Flying in circles, changing speeds rapidly, diving low to the ground.

It's part and parcel of Finley's favorite thing to do at work.

For the past few weeks, DOW crews have been flying across Northwest Colorado, looking for elk. Although the process is in no way a count of the regional population, Finley said, it goes into the agency's formula for figuring how many critters are out there.

"It's a common misnomer that they're counts," he said Wednesday. "With this, we're getting a general sample across the herd management area for the ratio of calves to cows to bulls, and that helps us get an estimate for the population. And it's about the most fun thing I do."

Winter's hand

This year's population estimate will be especially interesting for tourists, residents and local business owners, said Jamin Grigg, a DOW terrestrial biologist based in Craig.

People should be pleased that big game numbers were not drastically affected by the harsh winter between 2007 and 2008, he said.

The question often has been asked for the past few months, ever since hunters complained there weren't any animals left to pursue last fall, Grigg said.

"We still have a lot of elk and deer out on the ground," he said, adding that he would estimate there were 15,000 to 20,000 elk in the Bear's Ears herd, which roams north of the Yampa River.

That number is close to the DOW's desired population of 16,000, Grigg said, but there may be some work to do in the form of hunting pressure to bring the population down in 2009.

The Division also attaches radio collars with satellite linkups to elk and deer to track mortality and migration patterns.

According to agency records, cow elk survival rates last winter were about 89 percent, down from about 96 percent the previous five years.

Grigg said that showed a slightly worse winter but nothing detrimental to the local population.

Deer faired worse. DOW officials don't have doe survival records from last winter, but fawn survival declined from a roughly 72 percent average during the past five years to about 42 percent last winter.

Grigg said that is not a "catastrophic" loss and that the herd would rebound "just fine."

The places elk thus far have decided to call home within the county also should please some local landowners, officials said.

A home on the range

Finley and Grigg said their flights show elk primarily staying east of state Highway 13.

They hope the weather this winter stays consistent so that animals won't encroach on private ranches in the same large numbers they did a year ago.
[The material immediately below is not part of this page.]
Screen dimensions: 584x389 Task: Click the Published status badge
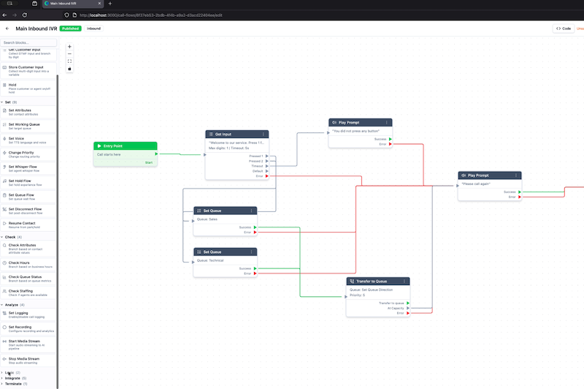point(70,29)
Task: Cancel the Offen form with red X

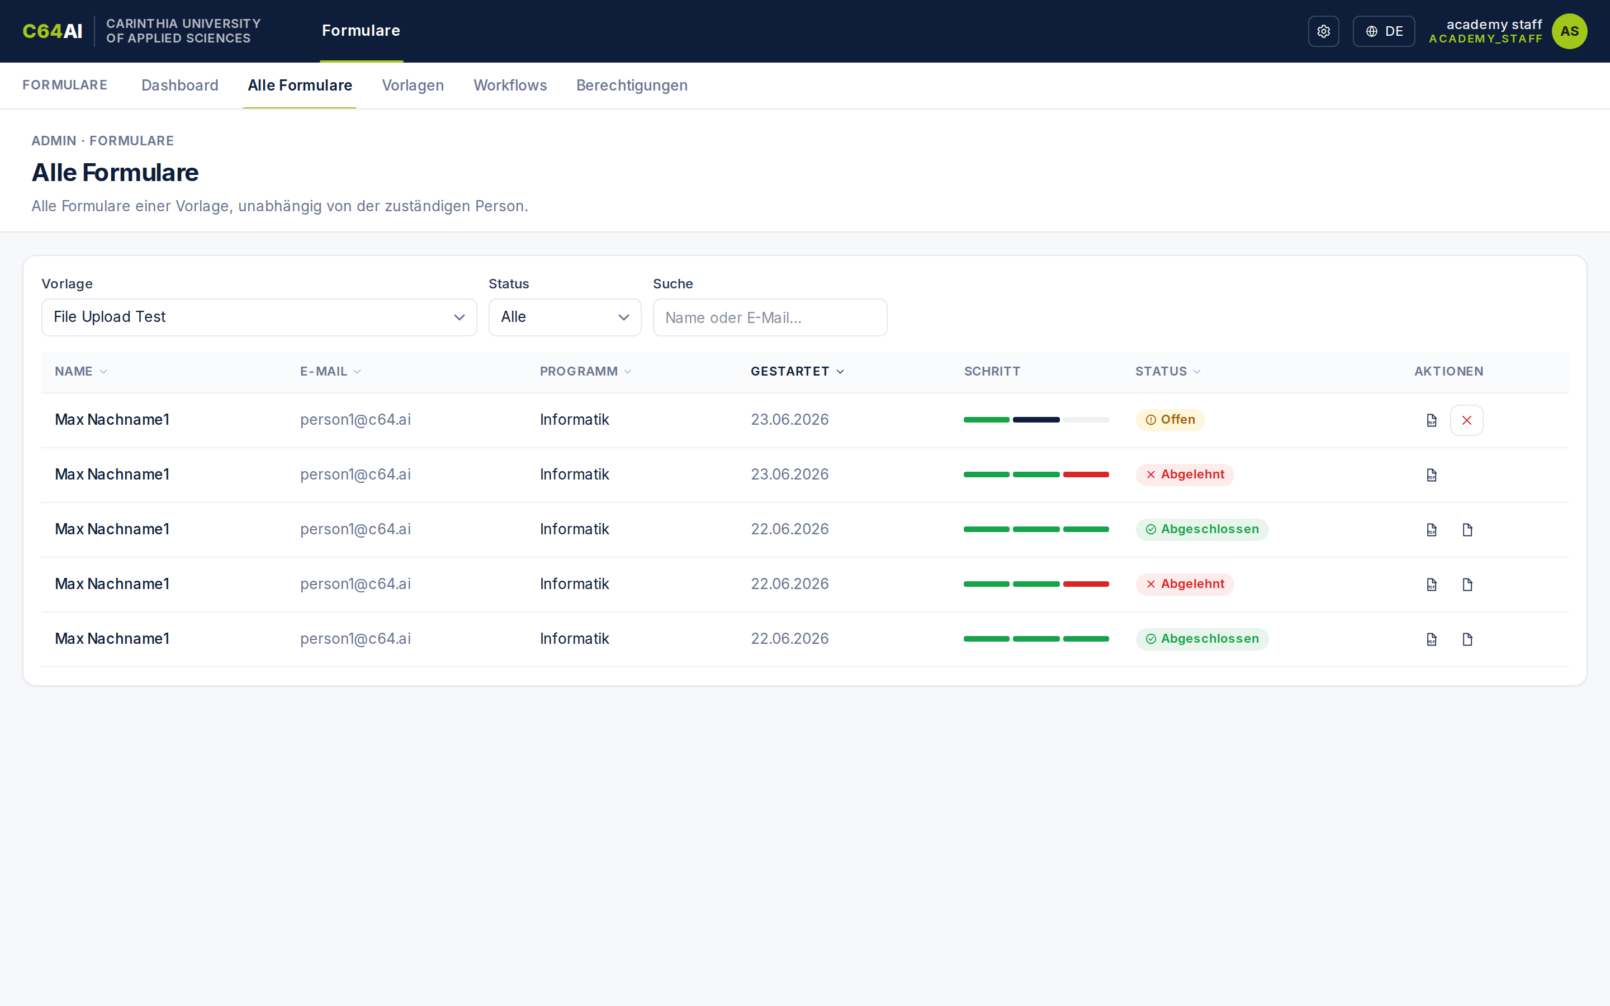Action: [1466, 420]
Weather permitting, elk should continue to find enough food where they're at, Grigg said, because of shallow snowfall and the amount of forage that sprang up after a heavy runoff earlier this year.

"If things kind of stay on course weather-wise, and we don't get a lot of heavy snow : all these animals may not move a whole lot more," Finley said. "Elk don't have a habitat affinity like deer do. They'll pretty much stay where they can find food."

Puzzle pieces

As Finley walked away from the helicopter for a brief refueling at Craig/Moffat County Airport, he rocked on his heels, adjusting and readjusting his ball cap and smiled.

He's been at this flying thing for a few days now, and he has another half-day to go.

Then, the grind work begins. Finley will work with several other state-employed scientists to crunch numbers, create graphs and come up with an answer to the question people have been asking since hunting season: How many animals are left in Northwest Colorado?

The state won't have official estimates until it can run its full population model in February, which matches classification counts - such as the one Finley did from his seat inside the helicopter - with hunter surveys and animal survival rates.